А несколько минут спустя он уже догонял толпу служащих СШИК. Казалось, все обитатели базы оставили здание и двинулись en masse [22] в сторону кустарника за пределами асфальтового покрытия. Поначалу Питер думал, что это, наверное, пожарная тревога или какая-то авария и база задымлена какими-то ядовитыми веществами. Но никто не выказывал ни малейшей тревоги или напряжения, все были в хорошем настроении. Кто-то нес в руке кофейную кружку. Какой-то чернокожий улыбнулся ему и кивнул — тот самый парень, бросивший Питеру маффин в первый день, как бишь его, Руди? Руни? Питер никак не мог вспомнить. Две женщины, которым он не был представлен, тоже помахали ему. Толпа оживленно гомонила. Это напоминало очередь на ярмарке или публику перед концертом.
Питер поравнялся с Хейз — ее он знал по имени, и она находилась к нему ближе всех. Хейз — педантичная дама-инженер, державшая речь на официальном открытии центрифужно-силовой установки. С тех пор Питеру довелось общаться с ней еще не раз, и он диву давался, до чего же восхитительно скучная особа эта Хейз. Ее занудство было настолько совершенным, что переросло в своего рода эксцентричность, причем ее полное неведение на этот счет само по себе было забавным и трогательным одновременно. Питер обратил внимание, что прочие служащие базы чувствовали по отношению к ней то же самое. Когда она начинала бубнить, в глазах у слушателя загорался веселый огонек.
— А для чего мы все сюда пришли? — спросил у нее Питер.
— Я не знаю, зачем сюда пришли вы, — ответила она, — могу только сказать, зачем мы пришли.
В других устах это прозвучало бы как грубость или сарказм. А она искренне пыталась оставаться в пределах того, о чем может говорить с уверенностью.
— О’кей, — согласился он, приноравливаясь к ее шагу. — Так зачем сюда пришли вы?
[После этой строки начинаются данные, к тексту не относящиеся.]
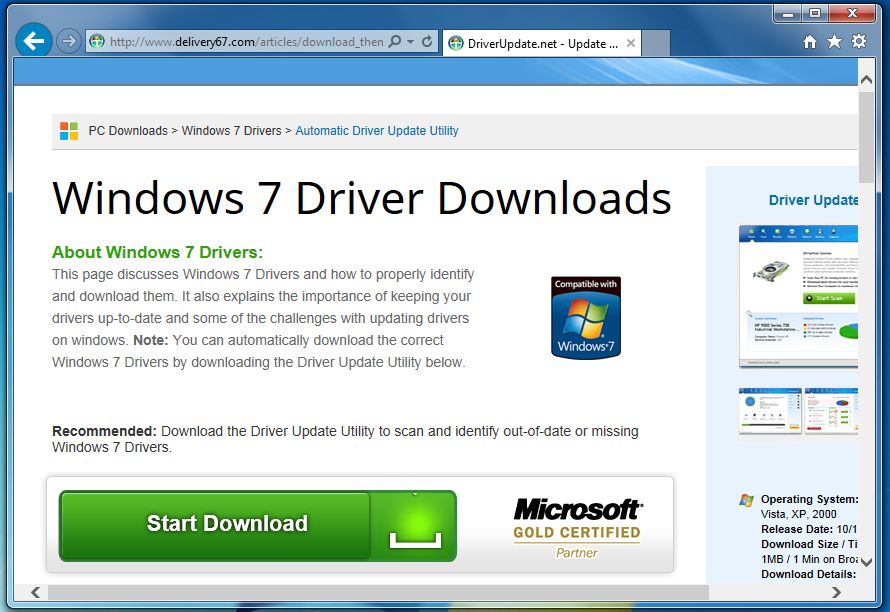Click the browser Back arrow button
The height and width of the screenshot is (612, 890).
click(x=33, y=40)
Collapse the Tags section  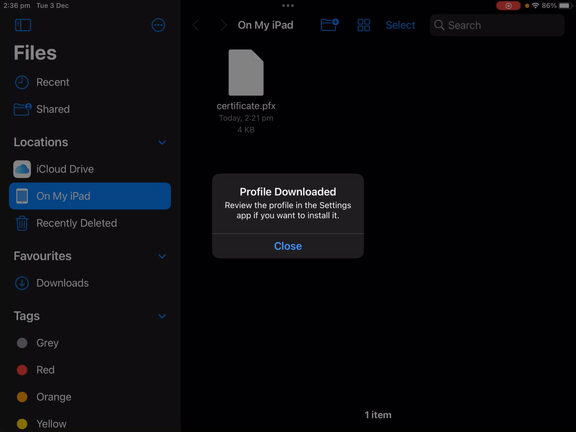point(162,316)
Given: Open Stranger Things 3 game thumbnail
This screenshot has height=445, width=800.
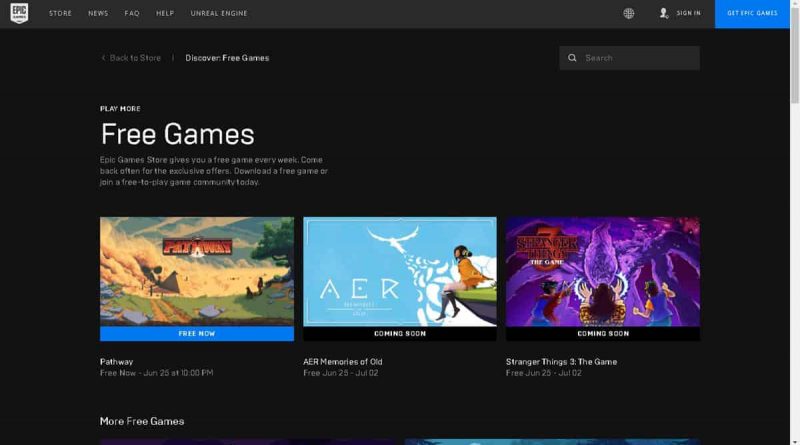Looking at the screenshot, I should (x=602, y=271).
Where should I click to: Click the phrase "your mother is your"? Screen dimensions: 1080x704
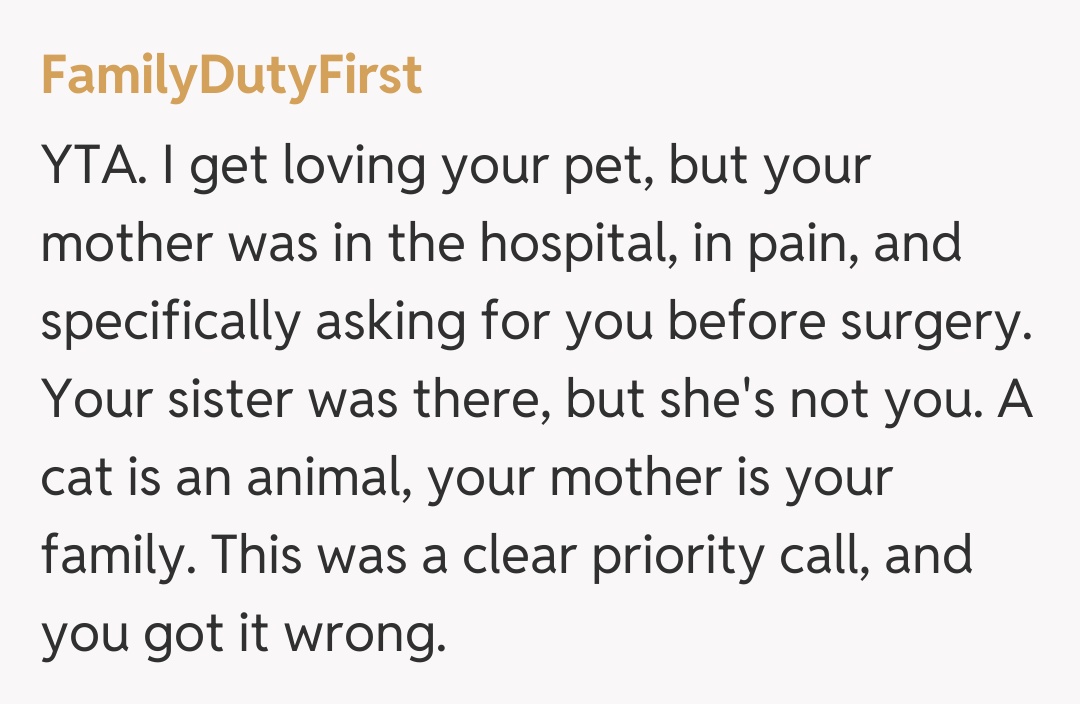pyautogui.click(x=659, y=478)
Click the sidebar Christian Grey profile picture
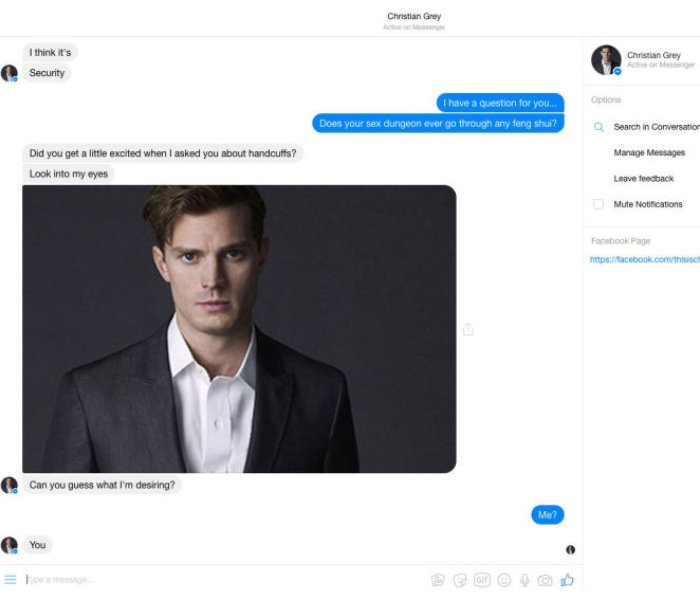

— Мы получили телефонный звонок от команды Матери, — сказала она.
— Да?
Прошло несколько секунд, прежде чем он понял, что она имеет в виду Большой Лифчик. Никто, кроме Хейз, не называл станцию «Матерью», она же постоянно талдычила это имя в надежде, что оно приживется.
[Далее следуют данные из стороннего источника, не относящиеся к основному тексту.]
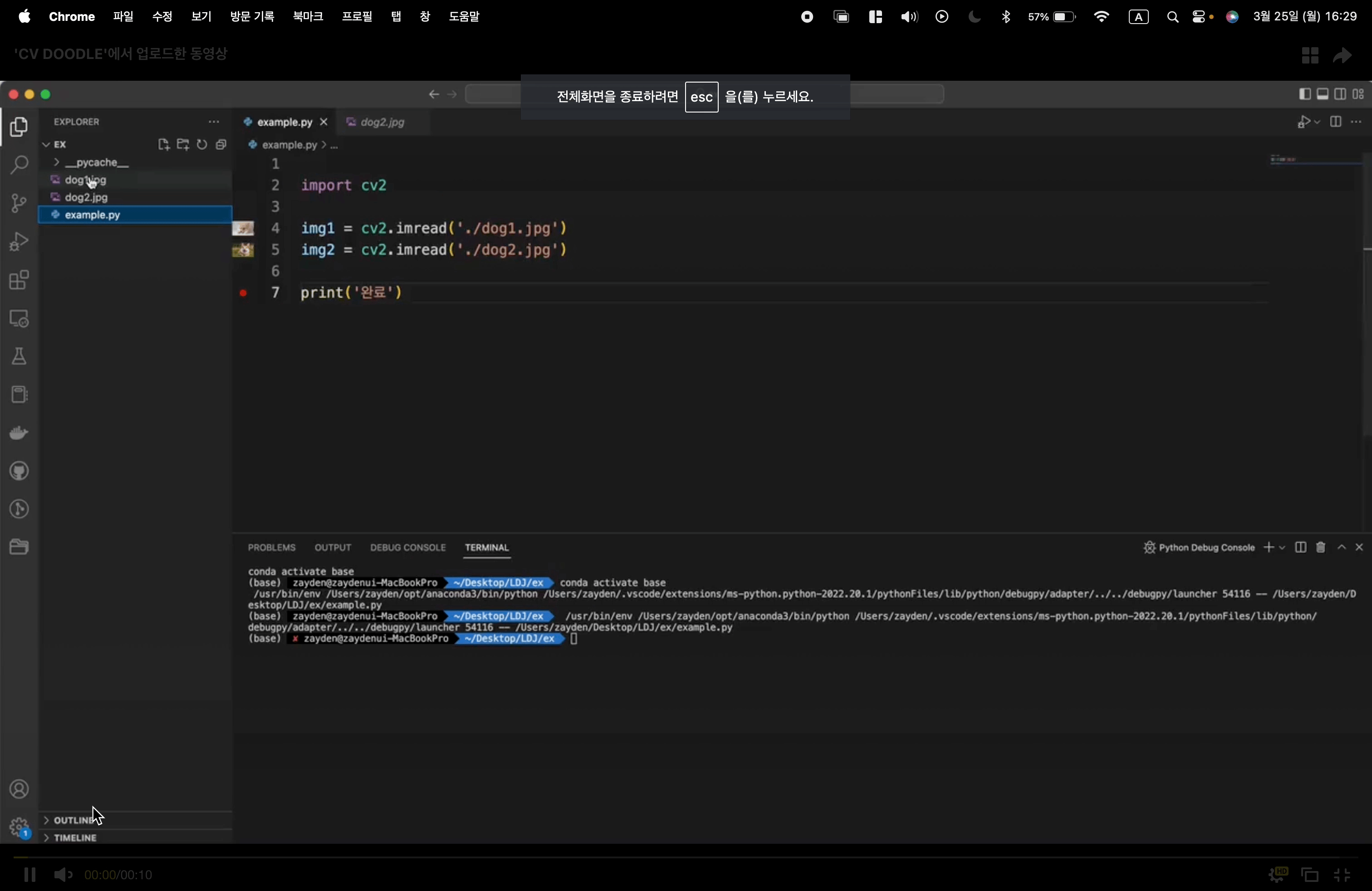The width and height of the screenshot is (1372, 891).
Task: Open the Run and Debug view
Action: coord(19,242)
— Они сообщили, что в этом направлении движутся животные. Стая. Или стадо? — Она наморщила лоб над неразрешимой дуальностью. — В общем, большое количество животных.
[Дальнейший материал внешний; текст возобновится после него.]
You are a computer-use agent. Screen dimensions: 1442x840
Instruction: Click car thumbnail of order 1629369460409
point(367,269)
— Животных? А что за животные?
Она снова продемонстрировала глубину своих знаний:
— Местные животные.
—Я думал, здесь ни одного не водится.
Хейз приняла его удивление за скептицизм.
— Я уверена, что наши коллеги с Матери — надежные свидетели, — сказала она. — Не верится, чтобы они могли сыграть с нами шутку. Мы обсуждали такого рода шутки на брифингах СШИК, и все согласились с тем, что подобные розыгрыши контрпродуктивны и потенциально рискованны.
Питер кивнул, сосредоточившись на окружающем ландшафте. Видимость была неважная, и не только из-за сильного солнечного сияния, но также из-за тумана, обильно клубящегося по земле, расползающегося на сотни метров, словно рой призрачных облаков перекати-поля. Глаза подвели его — нечто невидимое зашевелилось было впереди, но минутой позже, когда туман немного рассеялся, оказалось, что это кустики каких-то растений, скромно цеплявшиеся за почву.